Each turn, a card is revealed from the Contract deck, with each card representing one of two options. First (and most commonly), the card could be a purchasing contract for a specific combination of ships. Players secretly bid cash for the contract, with the low bid winning the deal. A player may not bid on a new contract if he or she has one outstanding. When a player has assembled the correct collection of ships and chooses to cash in the contract, that player receives his or her bid in cash, as well as reputation points and "favor" cards in amounts set on the contract card. 20 reputation points are necessary to win the game, and individual contracts can provide 0-7 reputation points. Favor cards are primarily focused on attacking other players, influencing the resource market, or protecting yourself from other players favor cards. These are designed to increase interactivity in a game that badly needs it (or so I think, having not play tested yet).

The second type of card in the Contract deck is an Opportunity. This represents an immediate event where players work together (with varying levels of competition and cooperation) to complete some task, whether its protecting a resource convoy, funding a science expedition, or busting a local crime lord out of prison. Players are asked to risk their ships and money on a die roll in these ventures, with the chances of success generally increasing as more is put at risk. The rewards for completing an Opportunity successfully can include any of the items mentioned so far, except reputation points, although losing certain Opportunities can cost a player reputation points, in addition to the ships and money put at risk.

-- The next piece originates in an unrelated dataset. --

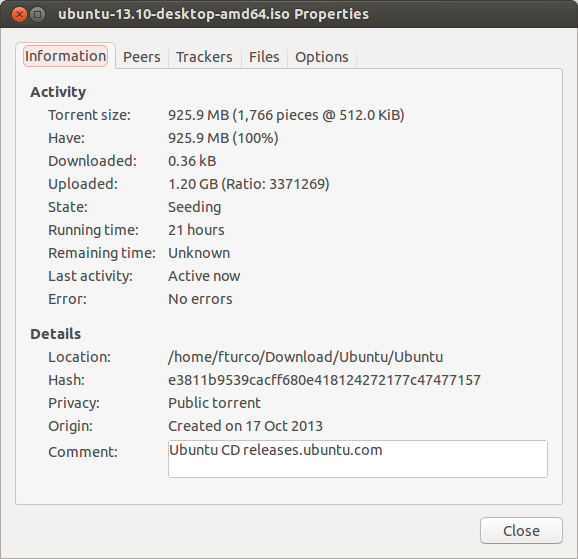Click the Torrent size value
The width and height of the screenshot is (578, 559).
click(286, 115)
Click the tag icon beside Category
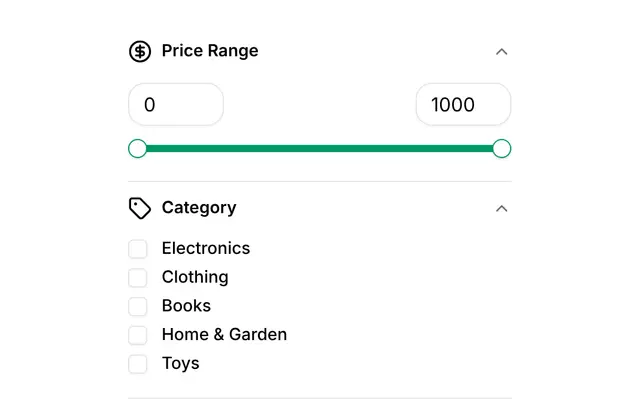 click(x=140, y=208)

I've assigned numbers to all of the possible interactions already, but I have no clue if they are even in the ballpark. Any tips on narrowing this down before play testing begins?

Joined: 12/01/2010
Grall Ritnos wrote: I've

Grall Ritnos wrote:

I've assigned numbers to all of the possible interactions already, but I have no clue if they are even in the ballpark. Any tips on narrowing this down before play testing begins?

Make sure all of your values are related to each other. Pick 1 unit, for example - money, and decide how much money each other element of the game should be worth.

So if you know that you want a Raw Material to be worth 1 of the smallest money unit, and a ship component to be worth 4 Raw Materials, and a Ship to be worth 4 Ship components. Maybe 1 ship is worth 1 Card, and maybe 1 favor is worth 2 ship components. And maybe 1 Victory point is worth 2 cards. This would mean

Raw Materials = 1x
Ship component = 4x
Favor = 8x
Ship = 16x
Card = 16x
VP = 32x

And X (a unit of money so to speak) would just be a common ground. If you know you want players to buy cards for 200$, then you would know that it would take 12.5$ to buy a Raw Material if you wanted to sell them and keep money as your static value. Another great static value is actions, though you might want to use Materials for it. With a fluctuating market - I would recommend sticking with money - because it create variances in the value of all objects in the game which sounds interesting to me - and makes it especially important that when the game begins its all balanced around that.

These are just guesses... and a way to get started. By making each element in your game have a common valuation (even if you they will never be directly traded for each other) you can have an idea of how you want it to go.